Actuellement, les compensations sont calculées au coût historique en cas de transfert de compétences. Concernant les créations ou extensions de compétences, les textes prévoient uniquement qu'elles doivent s'accompagner de ressources déterminées par la loi. Mais dans les deux cas, il n'est pas prévu de réexamen régulier pourtant nécessaire quand les collectivités subissent des charges liées à ces compétences.

Recommandation n° 7 : Accélérer la révision des valeurs locatives cadastrales

Cette révision n'a de cesse d'être reportée depuis plusieurs années alors qu'elle permettrait de redynamiser les bases.
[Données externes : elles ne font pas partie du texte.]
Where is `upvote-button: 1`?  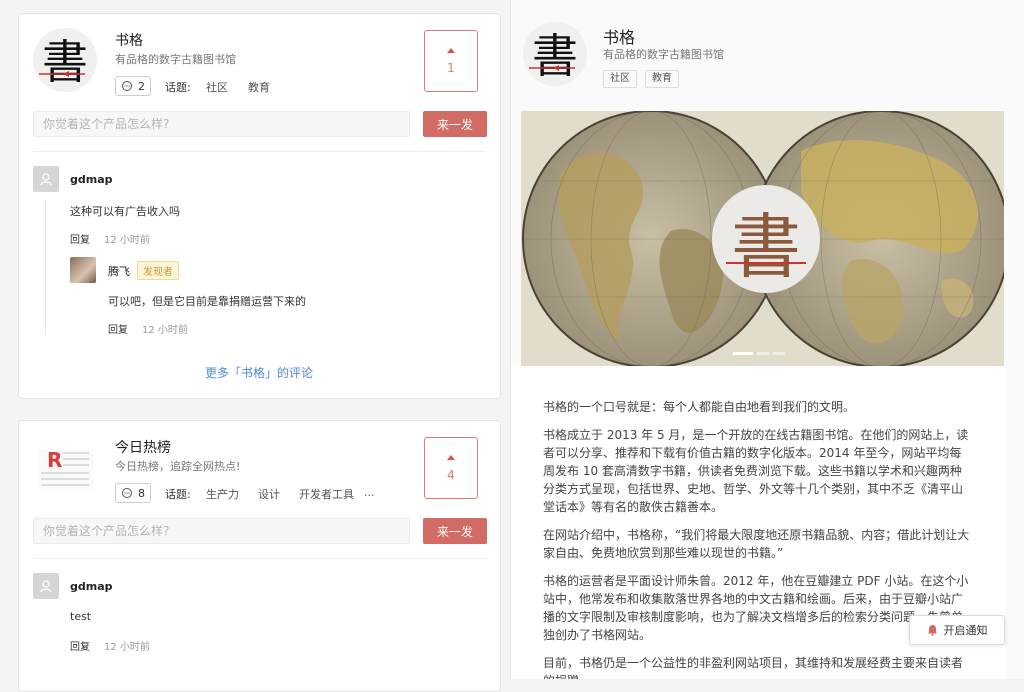 upvote-button: 1 is located at coordinates (451, 61).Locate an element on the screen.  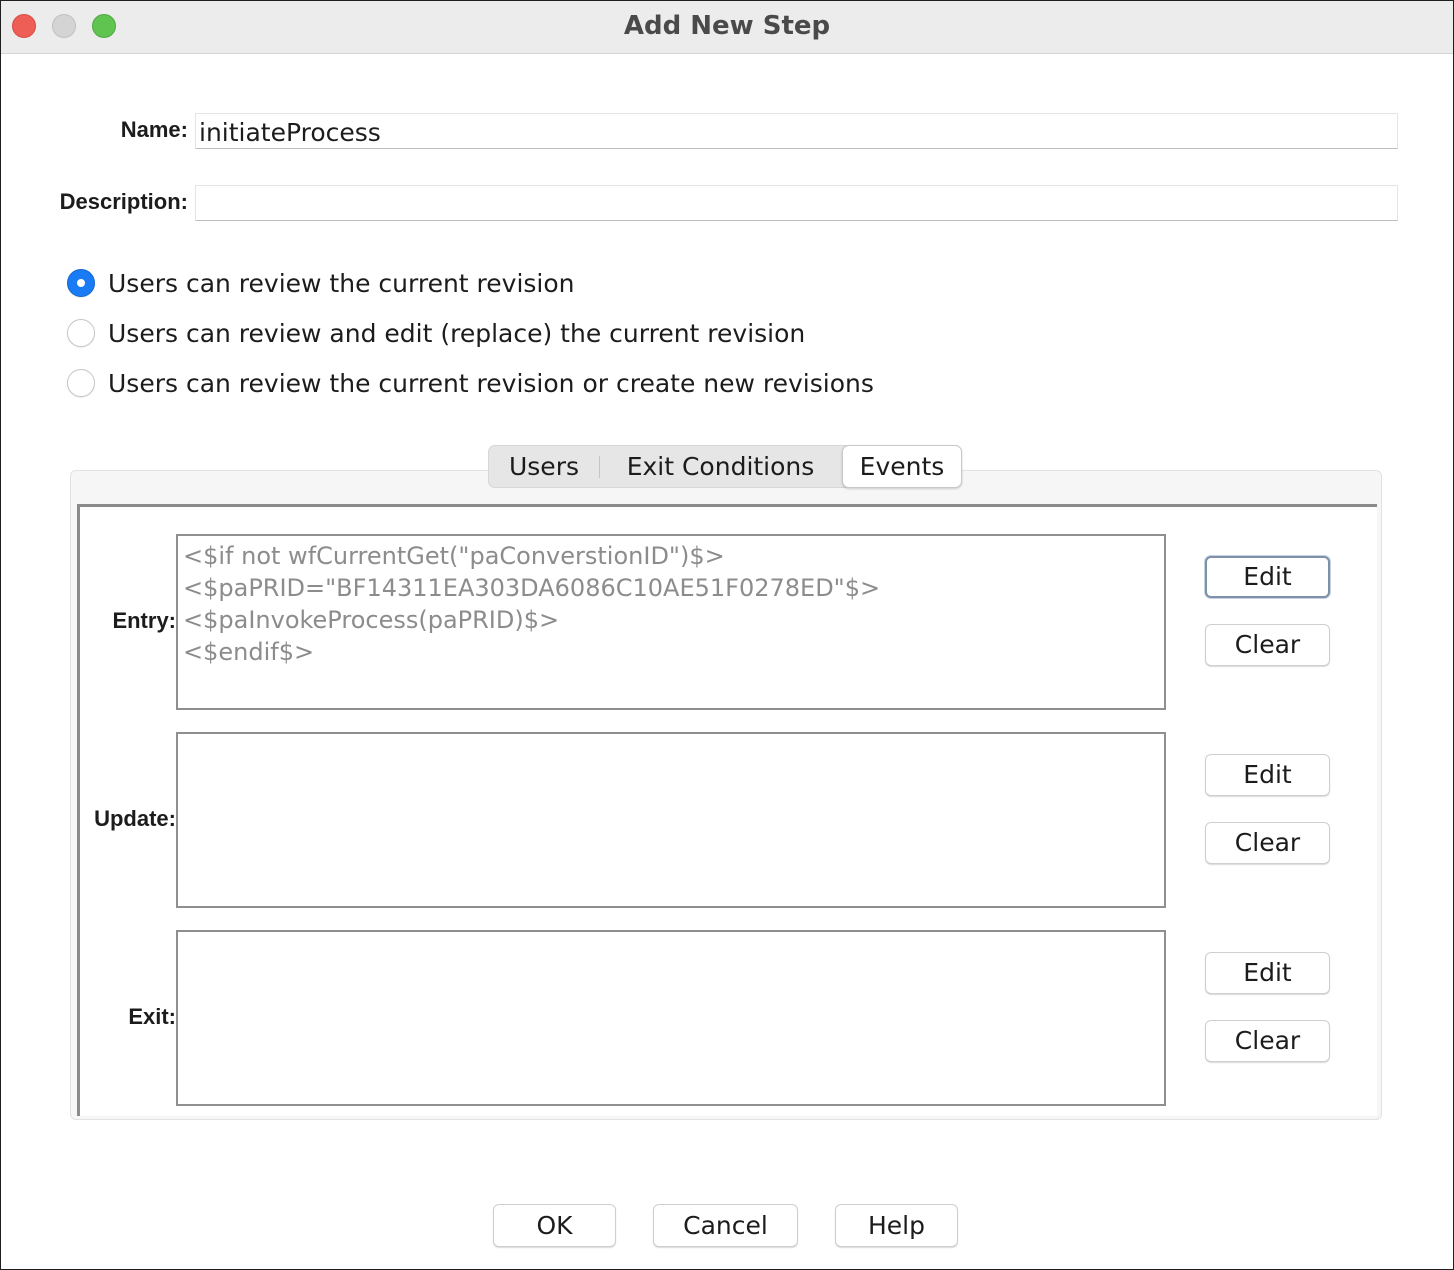
update-edit-button: Edit is located at coordinates (1268, 775).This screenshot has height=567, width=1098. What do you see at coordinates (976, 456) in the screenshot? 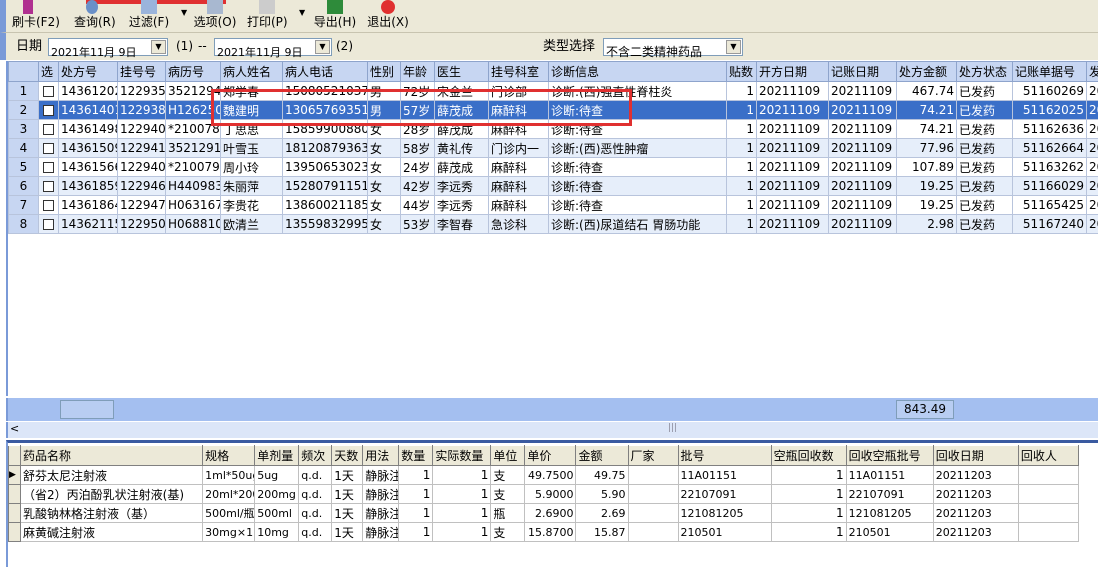
I see `column-header: 回收日期` at bounding box center [976, 456].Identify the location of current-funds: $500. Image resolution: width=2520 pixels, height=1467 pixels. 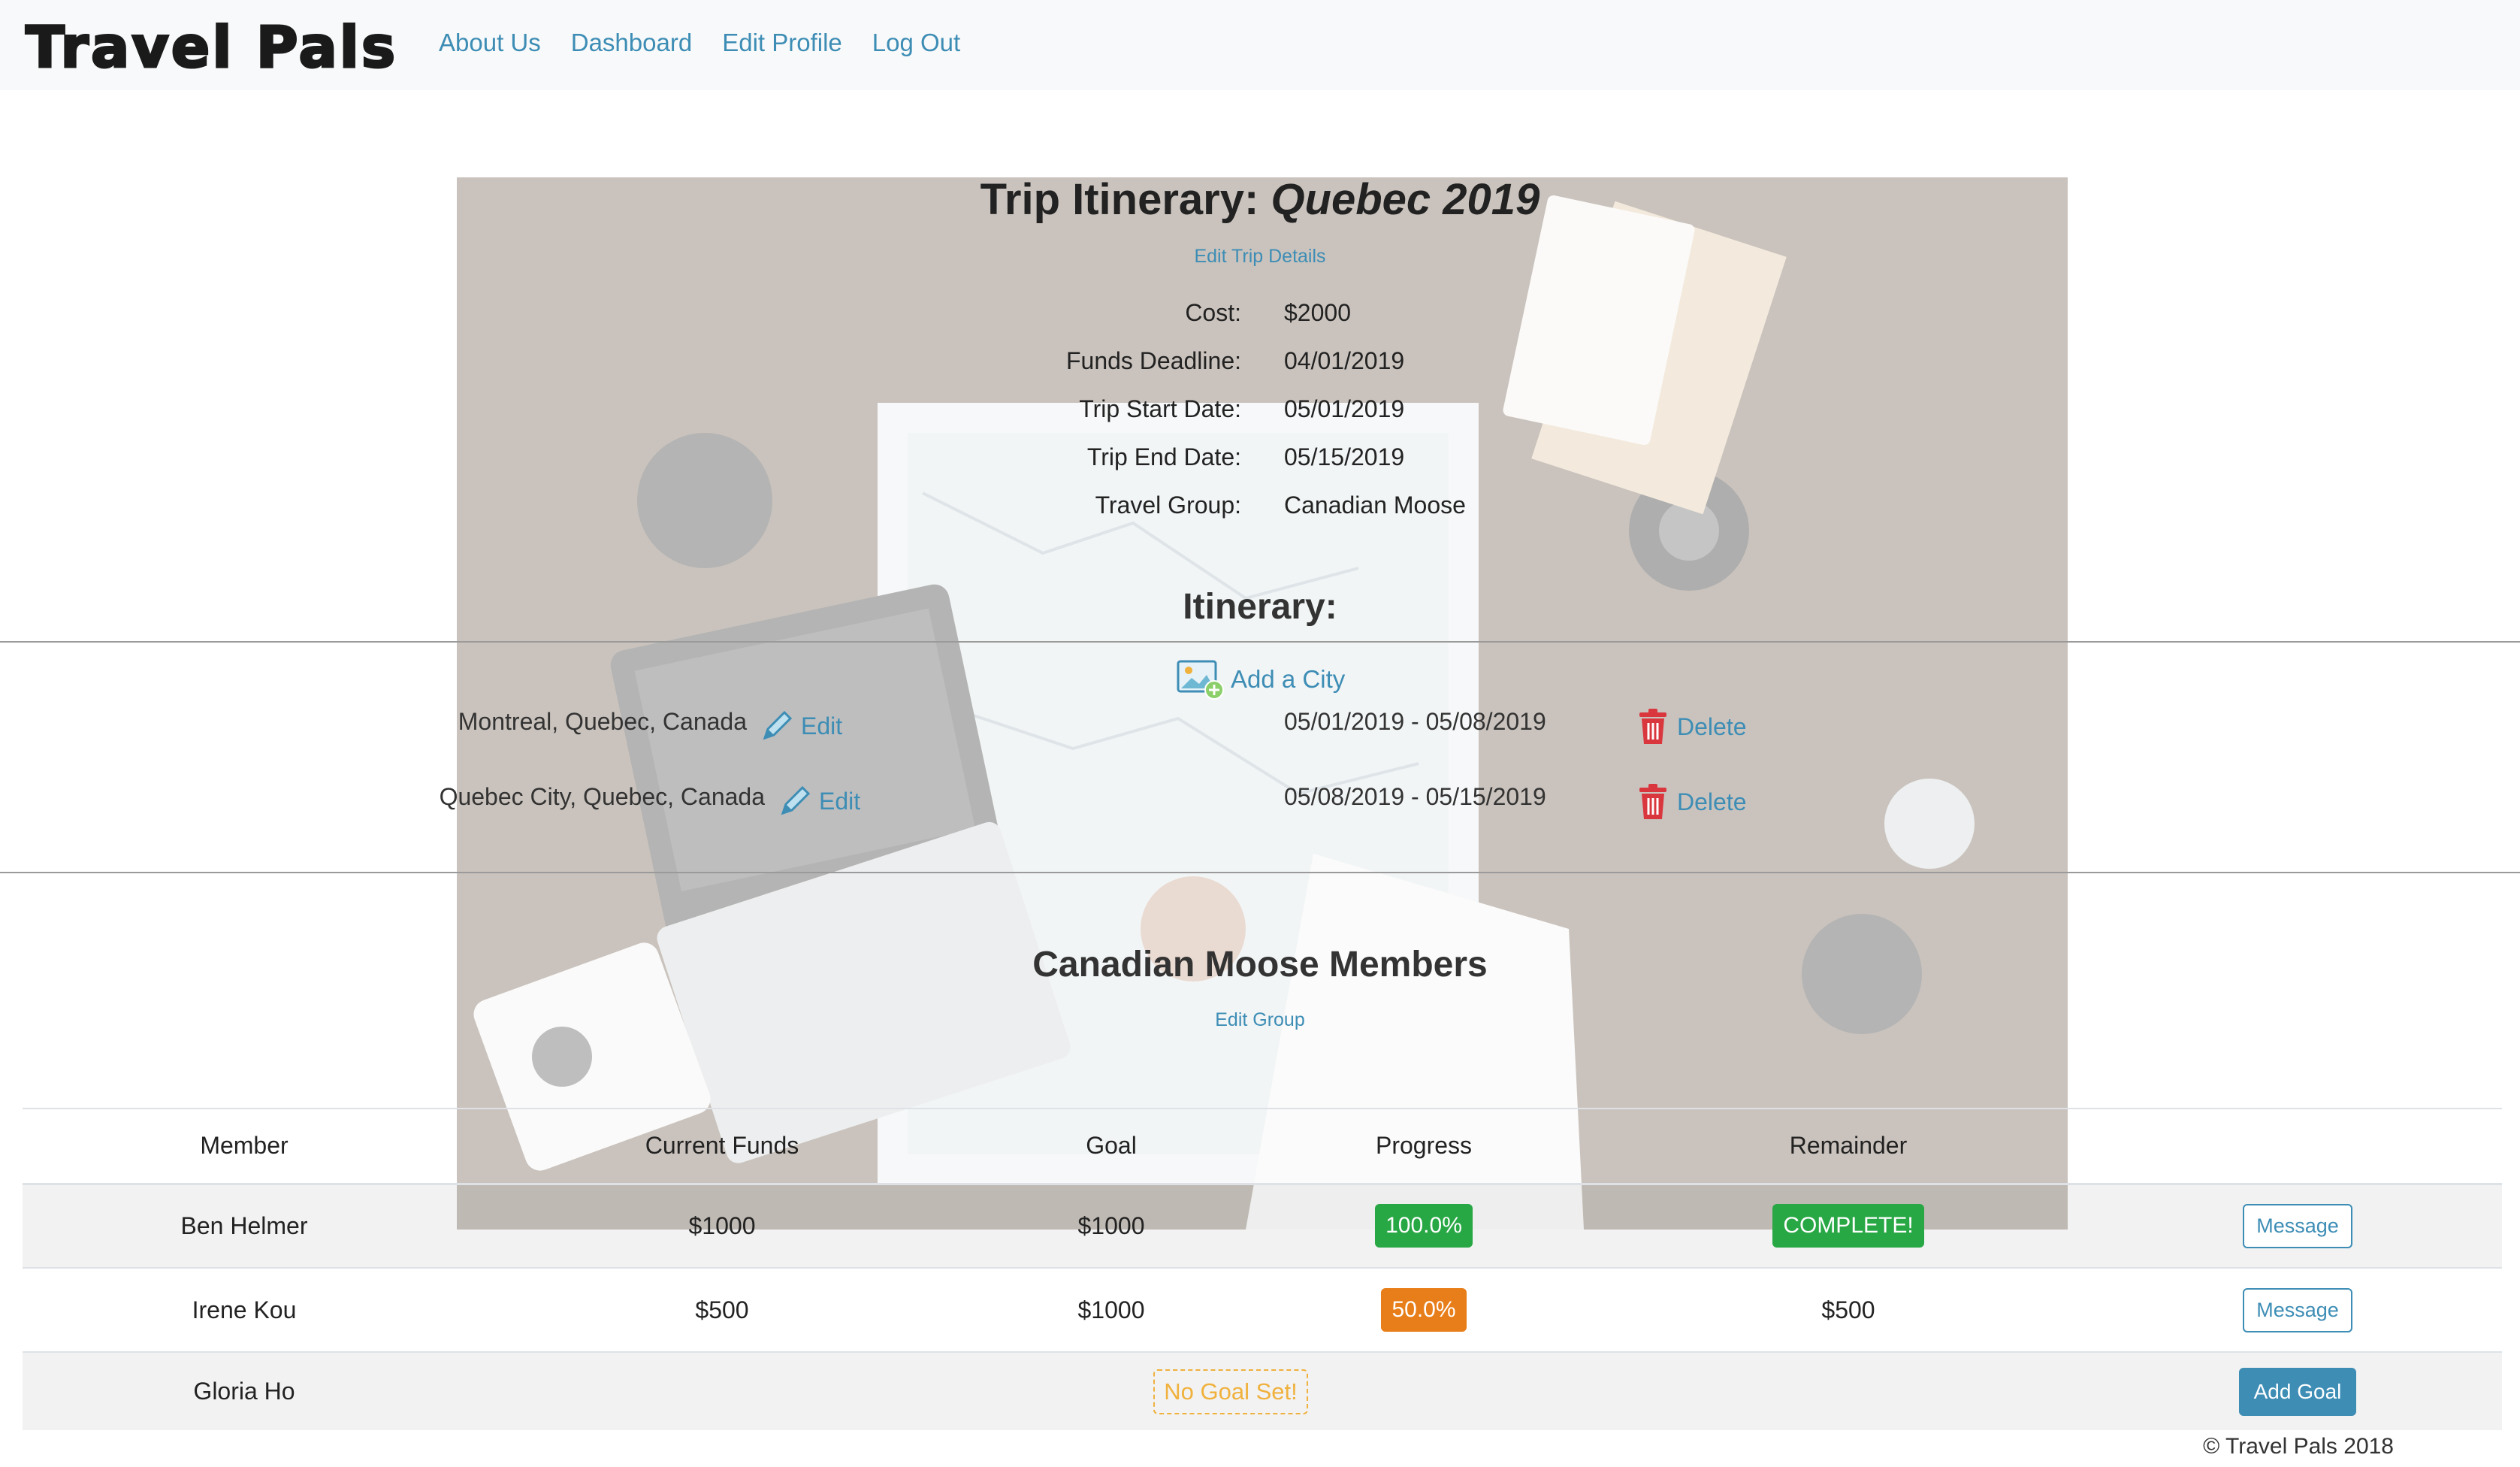
(722, 1310).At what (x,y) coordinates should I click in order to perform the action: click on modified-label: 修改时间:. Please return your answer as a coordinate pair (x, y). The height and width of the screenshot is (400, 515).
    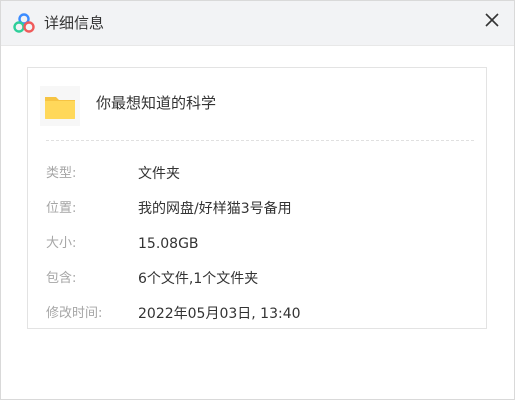
    Looking at the image, I should click on (74, 314).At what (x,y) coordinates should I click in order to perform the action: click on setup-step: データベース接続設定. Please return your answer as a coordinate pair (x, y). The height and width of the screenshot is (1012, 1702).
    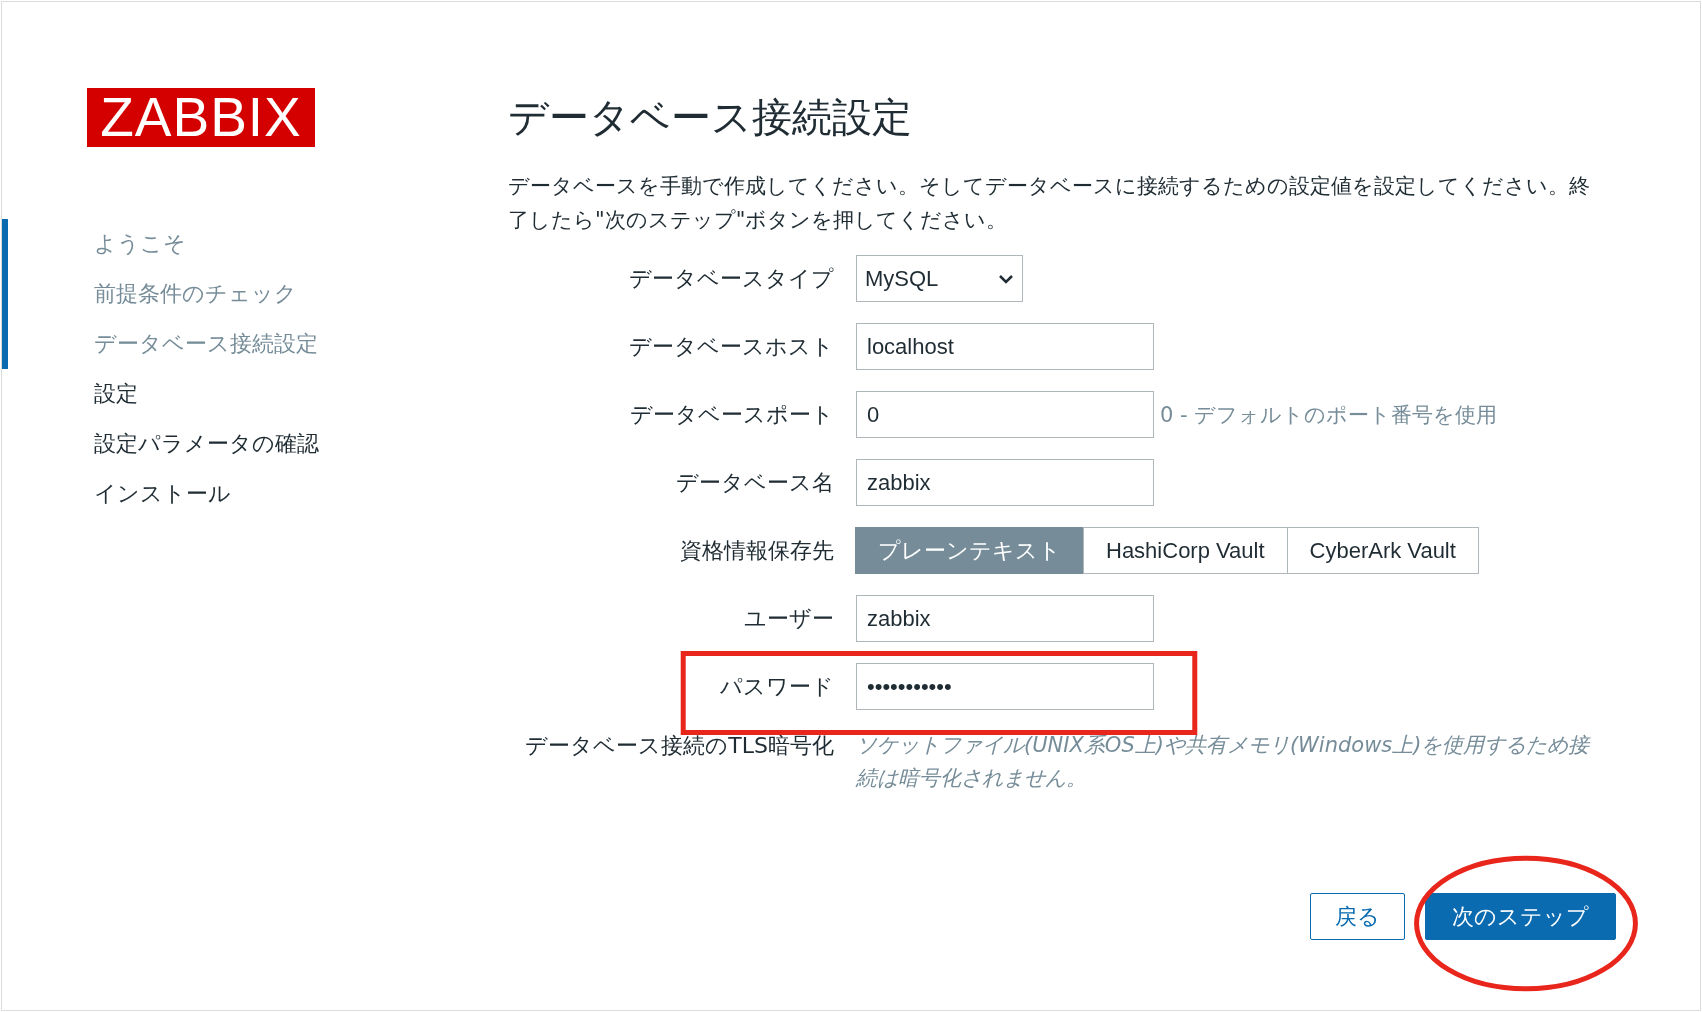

Recommandation n° 8 : Assouplir les règles de plafonnement et de liaison des taux des impôts locaux

Cette recommandation permettrait une plus grande liberté d'action aux élus locaux pour faire varier les taux des taxes foncières et d'habitation sur les résidences secondaires.

Recommandation n° 9 : Revoir les modalités de répartition de la DGF en profondeur, préalable nécessaire à une indexation de cette dernière sur l'inflation

Une réforme de la DGF est indispensable afin de simplifier et de rendre plus compréhensible ses modalités d'attribution aujourd'hui trop complexes.

Cette refonte doit être préalable à une indexation qui permettrait de couvrir partiellement les coûts générés par les décisions règlementaires (2,5 milliards en 2022) et qui répondrait, au moins en partie, à la demande de visibilité exprimée par les élus locaux.

Le coût estimé de cette recommandation serait de l'ordre de 1,3 milliard d'euros avec une inflation à 5 %.

Recommandation n° 10 : Mettre en place un dialogue entre l'État et les collectivités sur les modalités de compensation des exonérations fiscales et mettre fin à la pratique de minoration des variables d'ajustement

La pratique des variables d'ajustement est largement contestée chaque année par le Sénat dans la mesure où elle revient à minorer des dotations supposées compenser à l'euro près les collectivités territoriales des conséquences des réformes et des exonérations fiscales décidées par l'État.


* 1 Dotation d'équipement des territoires ruraux.

* 2 Dotation de soutien à l'investissement local.

* 3 Dotation de soutien à l'investissement des départements.

* 4 Dotation globale de fonctionnement.